If I didn't like the titular character, why bother with the comic? It was the only series on which my sister and I could agree, and we figured out early in the allowance game that if we each bought an Archie comic book then we could switch and have two books for the price of one. Psht, I could put up with the dumb stories in exchange for twice the good ones.

Also? Archie was one of the few comics consistently stocked in the PX or the Shopette regardless of base. Yes, dear reader, I am an Army brat. 

Yes, dear reader, my sister and I still swap Archie comics because we're silly middle-aged broads who love a waltz down memory lane. Yes, Archie is still TDTL (which someone agreed with when they killed him in 2014).


Sunday, September 8, 2019

What Was the First Book You Ever Bought?


Our topic at the SFF Seven this week is the first book bought with your own money.

I usually look at the topic a few days ahead, to put in the back of my mind and mull. So I've been thinking about this question for a few days. And, really, I have NO IDEA.

There were a *lot* of books in my youth. My mom and I visited the library every Wednesday afternoon, where I was allowed to select five books and no more. Sometimes I ran out before the next Wednesday arrived. But even then I had books in reserve on my shelves - ones I had already read and ones I hadn't - because people gave me books as gifts. And there were always my mom's books to get into.

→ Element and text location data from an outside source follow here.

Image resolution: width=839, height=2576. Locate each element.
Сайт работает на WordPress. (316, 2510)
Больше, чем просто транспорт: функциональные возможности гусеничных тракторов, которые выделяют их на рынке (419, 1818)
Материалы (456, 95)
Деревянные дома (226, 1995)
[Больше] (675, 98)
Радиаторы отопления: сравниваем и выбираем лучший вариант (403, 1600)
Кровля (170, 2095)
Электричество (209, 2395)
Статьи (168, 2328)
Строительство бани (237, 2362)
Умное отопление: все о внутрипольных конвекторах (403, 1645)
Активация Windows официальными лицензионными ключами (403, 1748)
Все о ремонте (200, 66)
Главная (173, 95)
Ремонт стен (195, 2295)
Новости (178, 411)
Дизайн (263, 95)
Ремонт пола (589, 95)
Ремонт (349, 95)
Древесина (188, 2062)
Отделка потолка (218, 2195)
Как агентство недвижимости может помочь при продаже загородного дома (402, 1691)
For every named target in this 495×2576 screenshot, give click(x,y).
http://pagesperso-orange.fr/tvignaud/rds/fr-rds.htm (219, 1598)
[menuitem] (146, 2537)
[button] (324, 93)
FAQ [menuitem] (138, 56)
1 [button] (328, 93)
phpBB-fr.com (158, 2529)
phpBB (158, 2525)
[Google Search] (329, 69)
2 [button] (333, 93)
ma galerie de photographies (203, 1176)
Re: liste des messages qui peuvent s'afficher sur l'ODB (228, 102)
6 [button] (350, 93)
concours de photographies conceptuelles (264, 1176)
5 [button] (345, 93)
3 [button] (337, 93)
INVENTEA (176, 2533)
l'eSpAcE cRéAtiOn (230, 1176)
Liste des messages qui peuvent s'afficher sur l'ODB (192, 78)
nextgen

I read an awful lot of books that I didn't love, simply because I had nothing else to read. Back then I had no concept that maybe I wouldn't like a book, or that a book might be beyond me at that point in time. Some of the gifted books, while well-intentioned, had likely been bought on bookseller recommendations. You know the "well, she likes fantasy" and so someone gave me the box set of Stephen R. Donaldson's Chronicles of Thomas Covenant when I was WAY too young to understand it. I can't tell you how many times I started Lord Foul's Bane and bounced off. Same with Tolkein's The Silmarillion. I don't think anyone realized the vast distance between reading The Hobbit and that.

I started earning my own money when I was... seven? Eight? I think it was after my mom remarried (my father had died several year previous) and my stepdad believed in giving an allowance and assigning chores. I received $5/week, but I don't recall what I spent it on. Maybe I was older? I know I started babysitting when I was twelve, and that's when I had actual pocket money that I saved up. I remember saving up to buy this crystal bird on a brass hoop for something outrageous like $75. (I still have it!)

And I have a very clear memory of buying Anne McCaffrey's DRAGONFLIGHT. The book was first published in 1968, but I definitely bought this edition. (That pic is an actual scan of the book, which I also still have.) That edition came out in 1979, according to Goodreads, which would have meant I was likely twelve. I do know I spotted it on the mass-market paperback display at mall bookstore - probably a B.Dalton - and feeling that rush of sheer astonishment and joy.

See, I'd read DRAGONSONG in my elementary school library when I was ten, and loved loved loved it. I had no idea that there might be *other* books by the same author, and in the same world! Back then the world of books and series was much more opaque. Whatever was on the bookstore or library shelf was all that existed, so far as readers knew. There really wasn't much of a way to find out more. You could ask booksellers and librarians, but they only had limited means to look stuff up.

Amazing how that's changed.

Anyway, reader, I bought the book. For $1.95 - a substantial dent in my weekly allowance, but I paid it gladly. And I bought the sequels. And related books. I cheerfully spent most of my allowance on books, then threw myself into babysitting with enthusiasm so I could continue to afford the habit.

A habit that continues to this day. I very much believe in buying books. I figure what goes around comes around, and if I want people to buy my books, I should buy their books. It's always entertaining when tax time rolls around and I add it all up. I spend easily a couple of thousand dollars each year on books.

Money well spent. My twelve year old self would approve.